Britanya’nın önde gelen gazetelerinden The Guardian’ın deneyimli yazarı Simon Tisdall, ABD’yle Türkiye arasındaki İncirlik anlaşmasının ‘oyunun kurallarını değiştiren‘ bir mutabakattan fazlası olduğunu yazdı. Tisdall, Erdoğan’ın artık zayıflayan bir figür olduğunu belirterek Suruç katliamının IŞİD’le mücadelede bir kırılma noktası olduğuna işaret etti.
Ankara’nın henüz net bir açıklama yapmamasına rağmen Amerikalı yetkililere göre Türkiye’yle ABD, Amerikan uçaklarının İncirlik Üssü’nü kullanarak IŞİD’e karşı hava operasyonları düzenlemesi için anlaşmaya vardı.
Diken.com.tr'nin haberine göre, ancak Simon Tisdall’a göre bu anlaşma sadece İncirlik Üssü’yle sınırılı kalmayacak: “Anlaşma Türkiye’deki hükümet raporlarına göre koalisyon uçaklarının ‘acil’ durumlarda Batman, Diyarbakır ve Malatya gibi kentlerdeki üslerin ve Türkiye hava sahasını kullanmasını da öngörüyor.”
ABD Başkanı Barack Obama’yla Cumhurbaşkanı Tayyip Erdoğan’ın telefon görüşmesinde Türkiye’nin ısrarcı olduğu Suriye sınırındaki ‘uçuşa yasak bölge ve tampon bölge‘ konularının da gündeme geldiğini ifade eden Tisdall, “Türk tarafındaki haberlere göre resmi bir açıklama yapılmamasına rağmen ABD bu istekleri sessizce kabul etti” diye yazdı.
ABD görmezden gelecek
‘Uçuşa yasak bölge‘ anlaşmasıyla Suriye rejiminin sınır ihlali yapan uçaklarının Türkiye tarafından vurulabileceğine işaret eden Tisdall, ayrıca gelecekte Türkiye’nin başta PYD olmak üzere Suriyeli Kürtlere yönelik olası bir operasyonunun da ABD tarafından ‘görmezden gelineceğini‘ savundu.

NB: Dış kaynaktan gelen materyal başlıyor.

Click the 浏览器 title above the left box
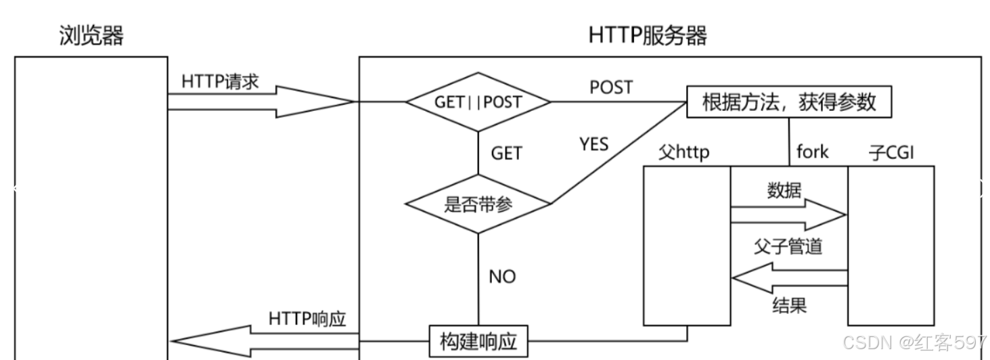click(91, 35)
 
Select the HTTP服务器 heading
click(648, 35)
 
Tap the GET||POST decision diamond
click(478, 102)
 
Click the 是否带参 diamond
click(478, 204)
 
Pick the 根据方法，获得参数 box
click(789, 102)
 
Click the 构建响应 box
click(478, 341)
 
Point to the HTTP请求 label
click(220, 82)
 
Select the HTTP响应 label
click(307, 318)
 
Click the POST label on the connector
click(611, 87)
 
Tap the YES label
click(593, 144)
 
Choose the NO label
click(501, 277)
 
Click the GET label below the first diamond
click(506, 154)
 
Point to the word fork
click(812, 152)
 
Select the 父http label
click(684, 152)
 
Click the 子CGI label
click(891, 152)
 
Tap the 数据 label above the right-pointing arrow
click(784, 191)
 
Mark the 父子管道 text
click(788, 246)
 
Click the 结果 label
click(789, 305)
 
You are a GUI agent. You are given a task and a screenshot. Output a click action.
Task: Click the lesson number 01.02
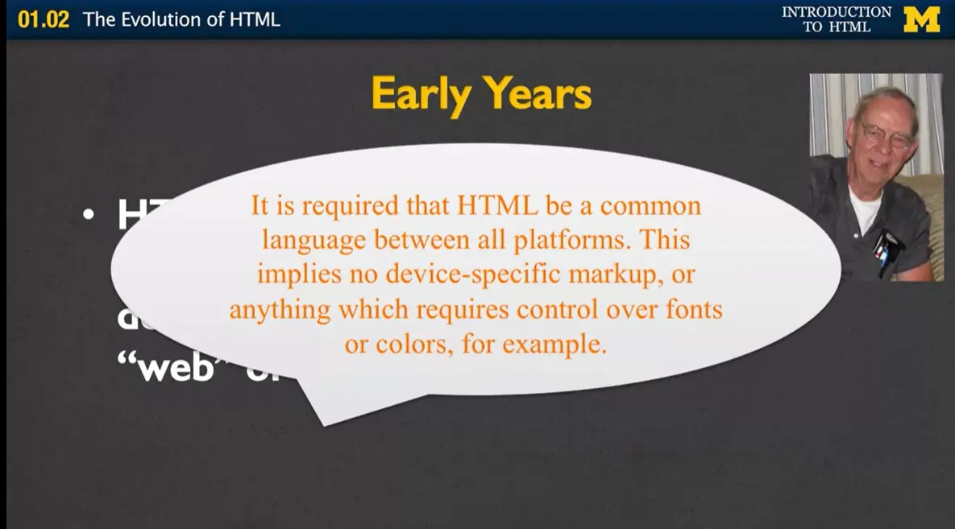pos(44,19)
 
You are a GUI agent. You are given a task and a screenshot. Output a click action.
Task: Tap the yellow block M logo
pos(921,19)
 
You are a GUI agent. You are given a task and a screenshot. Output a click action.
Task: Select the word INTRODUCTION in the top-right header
pos(837,12)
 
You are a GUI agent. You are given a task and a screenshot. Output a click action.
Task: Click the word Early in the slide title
pos(421,95)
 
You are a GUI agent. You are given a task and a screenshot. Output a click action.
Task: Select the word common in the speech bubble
pos(650,206)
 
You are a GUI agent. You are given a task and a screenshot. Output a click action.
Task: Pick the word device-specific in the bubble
pos(472,275)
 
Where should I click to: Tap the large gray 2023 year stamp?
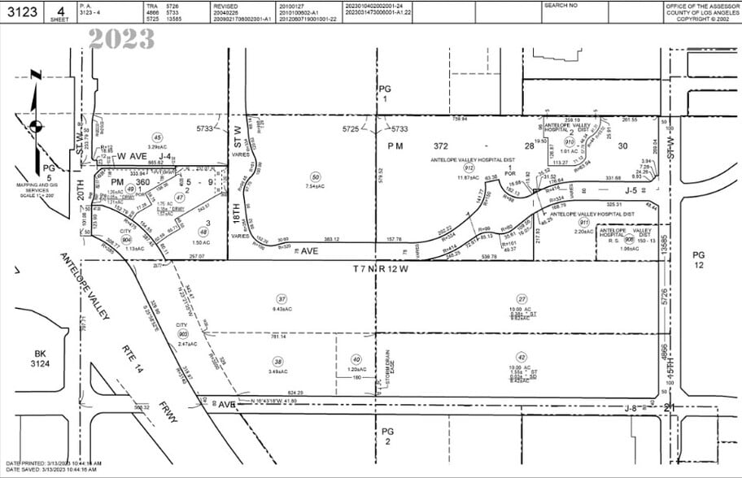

Deneyimli analist, tüm bunlara ek olarak Türkiye’nin Suriye sınırında ekstra önlemler alacağını ve Batı Şeria duvarı gibi bir set çekme hazırlığında olduğunu belirtti. Yazıda bu sayede özellikle Avrupa’dan gelen yabancı savaşçıların IŞİD’e katılmasına engel olmak için tedbirlerin artırıldığı vurgulandı.
Erdoğan buna mecbur kaldı
Öte yandan Tisdall, Obama’nın Erdoğan’ı aramak için zamanlamasını çok iyi seçtiğini de belirtti, “Geçen pazartesi IŞİD’in inthar bombacısı Suriye sınırındaki Suruç’ta saldırdı. Bunun üzerine IŞİD’e verilmesi gereken cevap konusunda Erdoğan’ın üzerindeki baskı arttı” yorumunu yapan Tisdall, Erdoğan’ın Musul’daki rehine krizinden bu yana Kürtler üzerinde yoğunlaştığını, Kobani’ye yardım etmeyi reddettiğini ve yabancı savaşçıların Türkiye sınırından IŞİD’e katılmasına engel olmadığını vurguladı.
Bu süreçte Erdoğan’ın otoriter ve neo-İslamcı liderlik tarzı, insan hakları ve basın özgürlüğüne saldırıları ve ABD’nin müttefiki İsrail’e karşı düşmanca tavrı nedeniyle Türkiye’nin yardım taleplerinin Washington tarafından hoş karşılanmadığını da ifade eden Tisdall, “Ancak seçimlerde başkanlık girişiminin halk tarafından geri püskürtülmesinin ardından Erdoğan bugünlerde zayıflayan bir figür” yorumunu yaptı.
Suruç kırılma noktası oldu
“Erdoğan’ın telafi etmesi gereken birçok şey vardı” diyen Simon Tisdall, “Suruç’un bombalanması radikal bir şekilde yeniden düşünülmesi gerektiğini ortaya koydu. Erdoğan ne yapacağı konusunda düşünürken Obama’nın telefonunun zamanlaması mükemmeldi” ifadelerini kullandı.